Es folgte eine Tätigkeit als Programmierer, später Chefprogrammierer im Kombinat Robotron, bei der Probleme der Betriebssystementwicklung, der Compilertechnik und von Datenbanken bearbeitet wurden. Neben dieser Tätigkeit promovierte Peter Bachmann 1972 an der Technischen Universität Dresden mit einer Arbeit zur Programmoptimierung. Die Resultate dieser Dissertationsschrift wurden auf einen Vortrag zum IFIP-Welt- Kongress 1971 vorgestellt. Ab 1975 wurde Peter Bachmann als Bereichsleiter an der Akademie der Wissenschaften der DDR in Berlin, Zentrum für Rechentechnik tätig. In seinem Bereich wurden sowohl Anwendungen der Rechentechnik in der Kosmosforschung und der Kristallographie als auch Grundlagenuntersuchungen zur numerischen Verfahrenstechnik und zur Softwaretechnologie durchgeführt. Die persönlichen Forschungsgebiete dieser Zeit war die Softwaretechnologie, die Compilertechnik und die theoretische Informatik, speziell die Theorie der Programmschemata. Es entstanden Arbeiten zu formalen Sprachen, zur automatischen Fehlerdiagnose in Compilern und zur Datenflußanalyse. Letzterem Thema war die Habilitationsschrift gewidmet. Auch diese Ergebnisse wurden auf dem IFIP-Kongreß 1977 in Toronto als Vortrag angenommen.

Im Februar 1980 folgte er einem Ruf als Dozent an die Technische Universität Dresden, Sektion Mathematik. 1982 wurde er dann dort als ordentlicher Professor berufen, wo er auf der in Dresden traditionell engen Verbindung zwischen Mathematik und Informatik wissenschaftlich tätig war. Das betraf insbesondere die mathematischen Grundlagen der Informatik, wobei die algebraischen und logischen Methoden eine Hauptrolle spielten. Neben theoretischen Arbeiten zu Terminationsbeweisen wurde ein experimentelles Softwaresystem zur algebraischen Spezifikation unter Einbindung von Beweistechniken geschaffen.

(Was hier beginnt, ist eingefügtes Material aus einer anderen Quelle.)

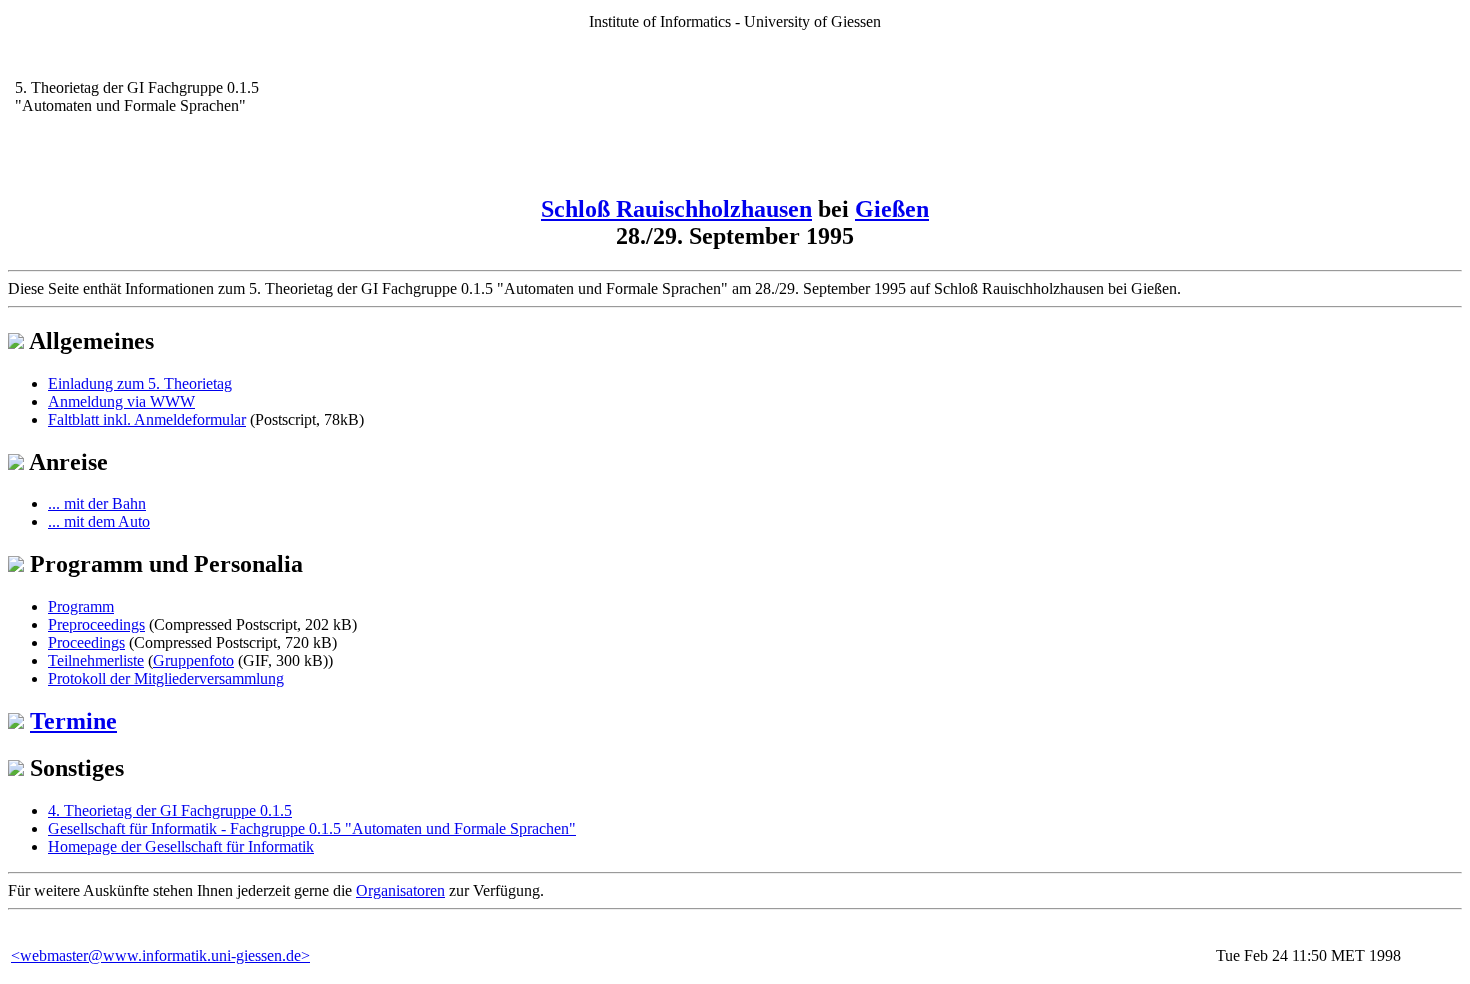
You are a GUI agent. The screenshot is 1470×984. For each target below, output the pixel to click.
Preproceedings (96, 624)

Von 1992 bis 1995 war Peter Bachmann als Full Professor am Departement of Mathematics and Computer Science an der Universität in Kuwait beschäftigt. Hier war er sowohl im Grundstudium als auch in Graduate-Kursen und bei der Betreuung von Master-Arbeiten eingesetzt. In Forschungsprojekten setzte er die Bearbeitung von Fragen der algebraischen Spezifikation, der Termersetzung und des Narrowing fort.

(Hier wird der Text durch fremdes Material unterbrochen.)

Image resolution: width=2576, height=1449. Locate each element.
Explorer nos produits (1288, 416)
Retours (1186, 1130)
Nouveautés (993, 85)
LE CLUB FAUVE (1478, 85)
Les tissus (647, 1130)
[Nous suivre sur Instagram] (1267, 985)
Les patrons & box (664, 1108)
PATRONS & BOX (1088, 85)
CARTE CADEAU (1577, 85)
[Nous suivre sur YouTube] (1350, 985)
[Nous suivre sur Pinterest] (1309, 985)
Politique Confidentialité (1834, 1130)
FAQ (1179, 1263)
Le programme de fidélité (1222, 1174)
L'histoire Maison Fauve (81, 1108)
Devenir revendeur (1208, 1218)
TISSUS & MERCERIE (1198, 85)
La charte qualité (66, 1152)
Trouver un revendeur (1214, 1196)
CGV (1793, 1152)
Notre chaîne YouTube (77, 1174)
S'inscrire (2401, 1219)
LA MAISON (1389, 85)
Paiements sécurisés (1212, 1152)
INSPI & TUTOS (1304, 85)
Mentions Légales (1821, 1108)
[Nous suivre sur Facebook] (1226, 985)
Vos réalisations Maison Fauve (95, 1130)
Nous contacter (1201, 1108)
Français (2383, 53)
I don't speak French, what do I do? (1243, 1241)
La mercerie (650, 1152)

Ab 1995 übernahm er dann als Universitätsprofessor die Leitung des Lehrstuhls ''Programmiersprachen und Compilertechnik'' an der Brandenburgischen Technischen Universität Cottbus. Die Forschungsarbeiten dort betrafen sowohl theoretische Grundlagen als auch praktische Aspekte der Programmierung.

Das Vorlesungsspektrum von Peter Bachmann ist breit gefächert. Neben Mathematik- und Informatik-Grundkursen für Ingenieure hat er Grund- und Spezialvorlesungen vor Mathematik- und Informatikstudenten gelesen, unter anderem Lineare Algebra, Höhere Algebra, Mengenlehre und Logik, Zahlentheorie, Berechnungstheorie, Formale Sprachen und Automaten, Compilertechnik, Mathematische Modelle paralleler Prozesse, Formale Semantik, Programmierung, Nichtnumerische Algorithmen.

Er hat zahlreiche Diplom- und Masterarbeiten sowie Dissertationen betreut und begutachtet.

Die Publikationsliste von Peter Bachmann umfaßt fünf Bücher und mehr als 60 wissenschaftliche Arbeiten.

1997 trat Peter Bachmann in den Ruhestand, hat aber nach wie vor enge Kontakte zu seinem früheren Lehrstuhl.

Peter Bachmann ist verheiratet und hat einen Sohn.